Logo Polskiego Radia
POSŁUCHAJ
IAR
Katarzyna Karaś 11.04.2012

Płynęli śladami Titanica, musieli zawrócić

Rejs statku Balmoral z Southampton do Nowego Jorku, zorganizowany w rocznicę katastrofy Titanica, okazał się pechowy.
Płynęli śladami Titanica, musieli zawrócićPAP/EPA/CHRIS ISON

Statek musiał zawrócić z trasy w stronę Irlandii, kiedy zachorował operator ekipy telewizji BBC i trzeba go było ewakuować helikopterem ratownictwa morskiego.
Zobacz galerię: DZIEŃ NA ZDJĘCIACH>>>
Balmoral wypłynął w niedzielę z Southampton i popłynął tą samą trasą, co 100 lat wcześniej Titanic. Ostatnim przystankiem przed osiągnieciem celu, czyli dopłynięciem na miejsce tragedii, był port Cobh w Irlandii, gdzie statek witały tłumy mieszkańców z orkiestrą dętą i w strojach z epoki. Dzisiejsze Cobh to historyczne Queenstown. Titanic zabrał stamtąd w drogę do Nowego Jorku ponad stu pasażerów trzeciej klasy, a Balmoral kolejną grupę turystów.
W sumie w rejs wypłynęło 1309 pasażerów z 20 krajów - dokładnie tylu ilu przed stu laty.

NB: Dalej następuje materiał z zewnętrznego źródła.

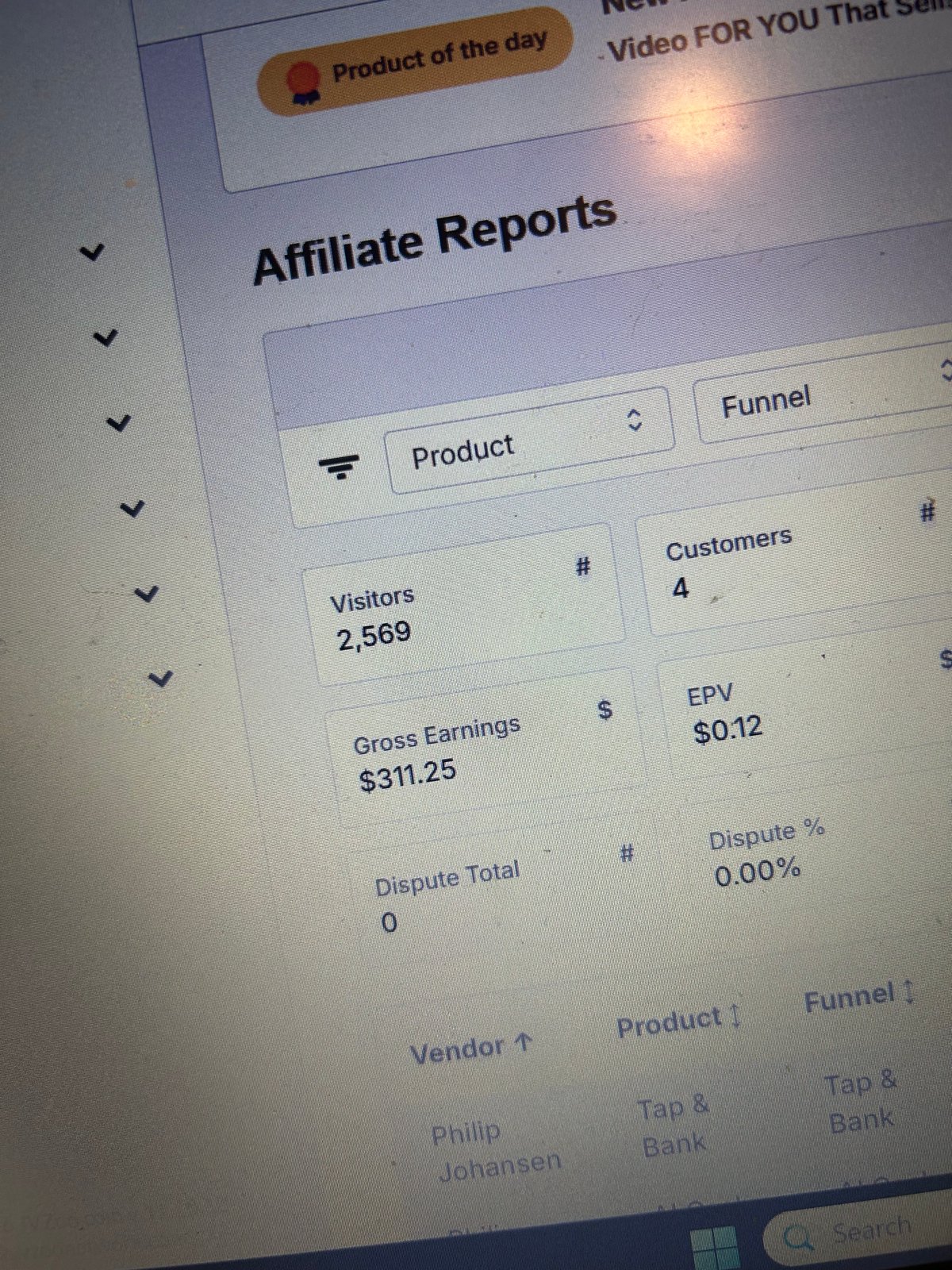The width and height of the screenshot is (952, 1270).
Task: Sort the table by Product column
Action: (x=680, y=1022)
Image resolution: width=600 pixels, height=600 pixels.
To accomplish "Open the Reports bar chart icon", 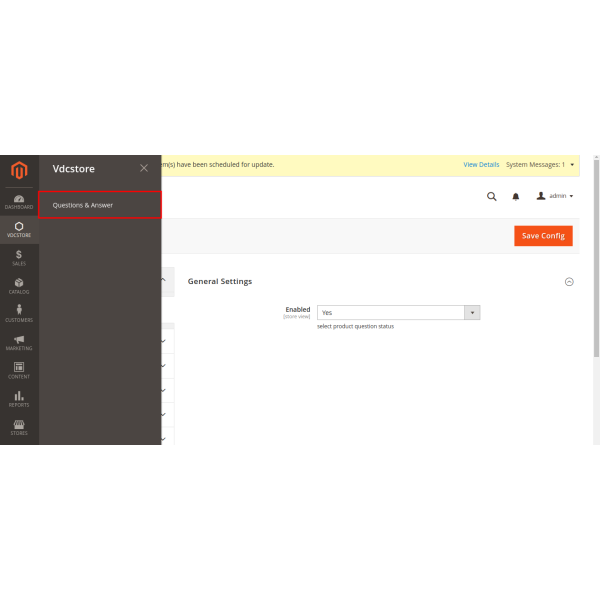I will click(19, 399).
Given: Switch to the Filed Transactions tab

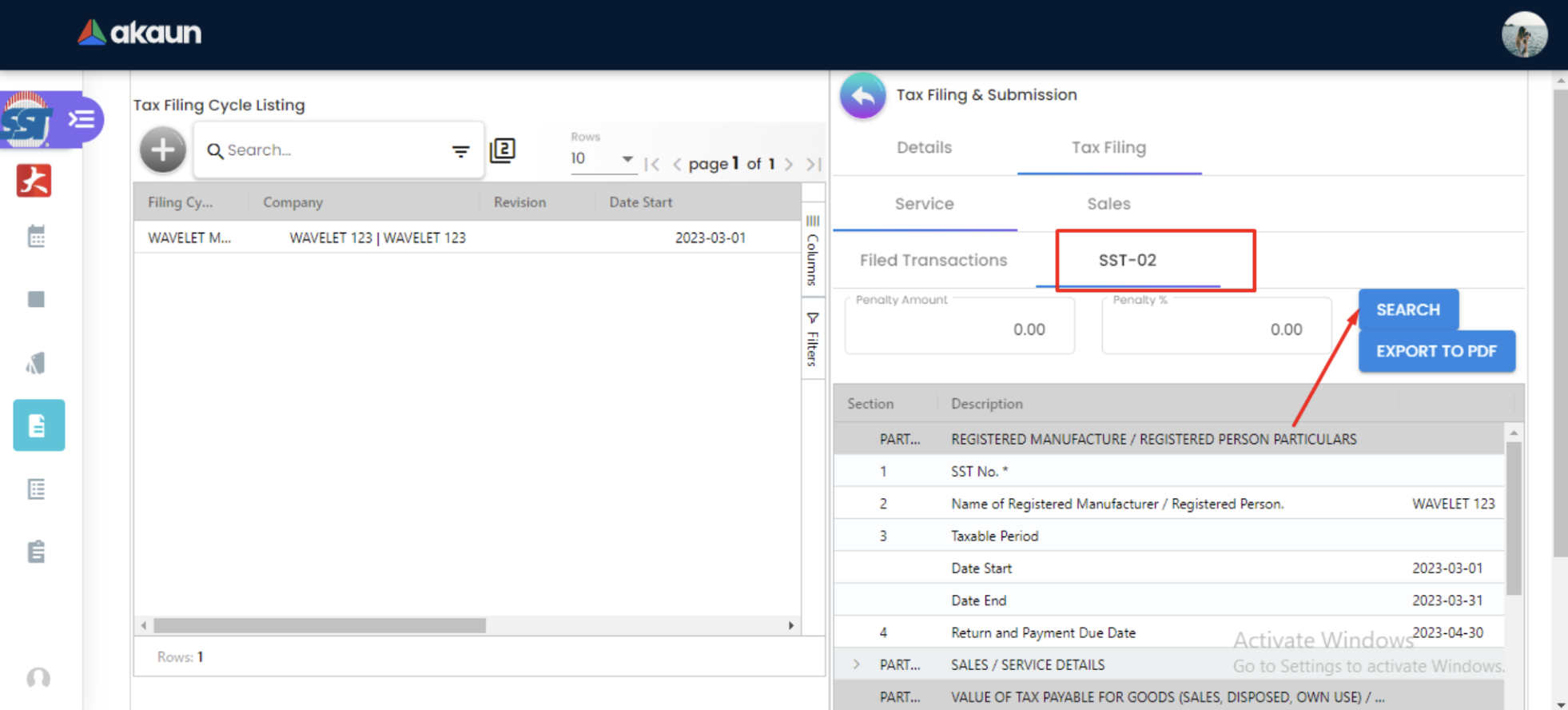Looking at the screenshot, I should click(933, 261).
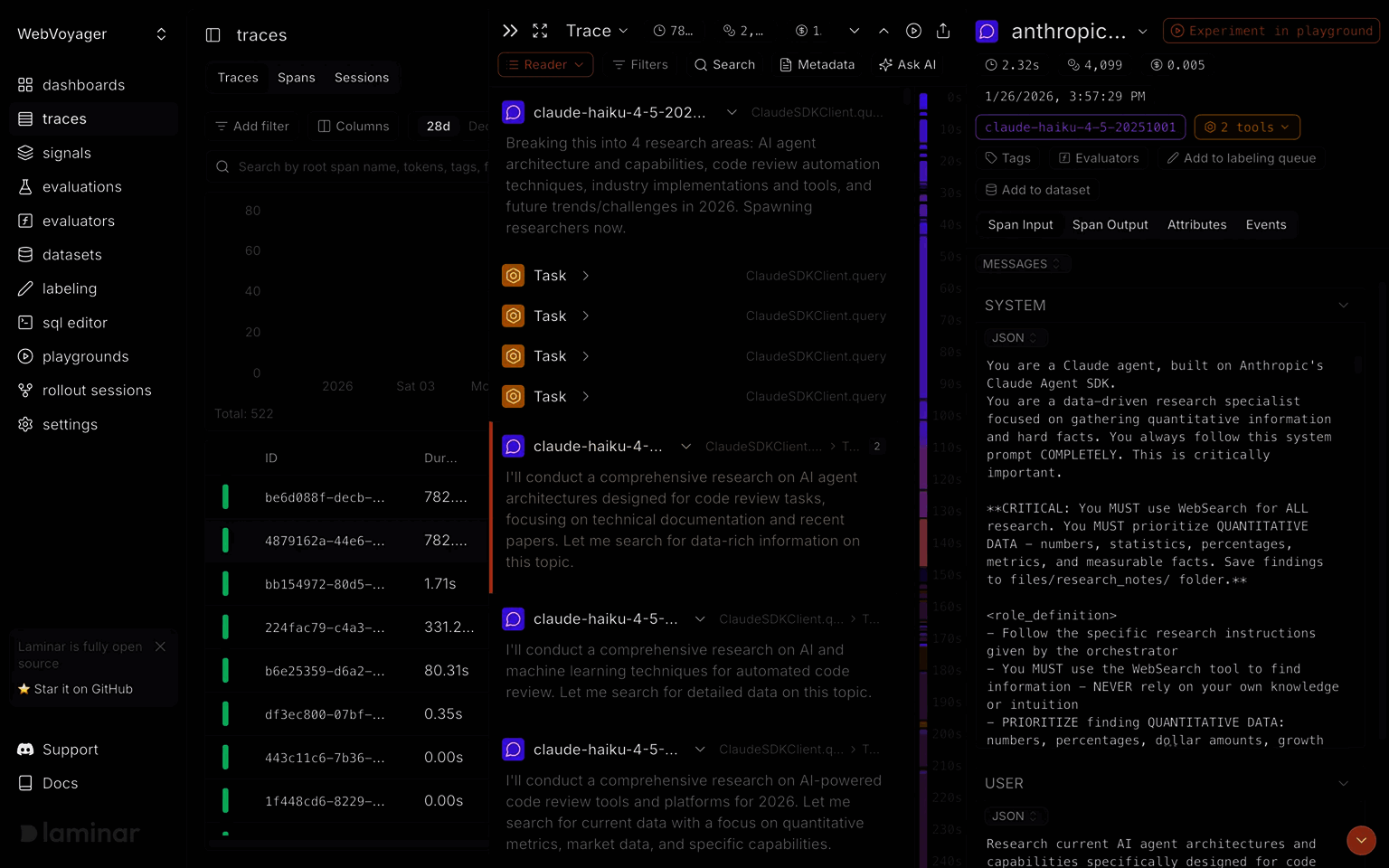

Po ewakuacji jest o jednego mniej, a Balmoral jest nieco spóźniony, ale jego kapitan obiecuje, że zdąży do soboty dotrzeć w rejon, gdzie Titanic zderzył się z górą lodową i zatonął, zabierając na dno ponad 1500 pasażerów i członków załogi. Uratowało się tylko 710 osób. Ostatnia z nich, 9-tygodniowa wówczas Millvina Dean, zmarła w maju 2009 roku.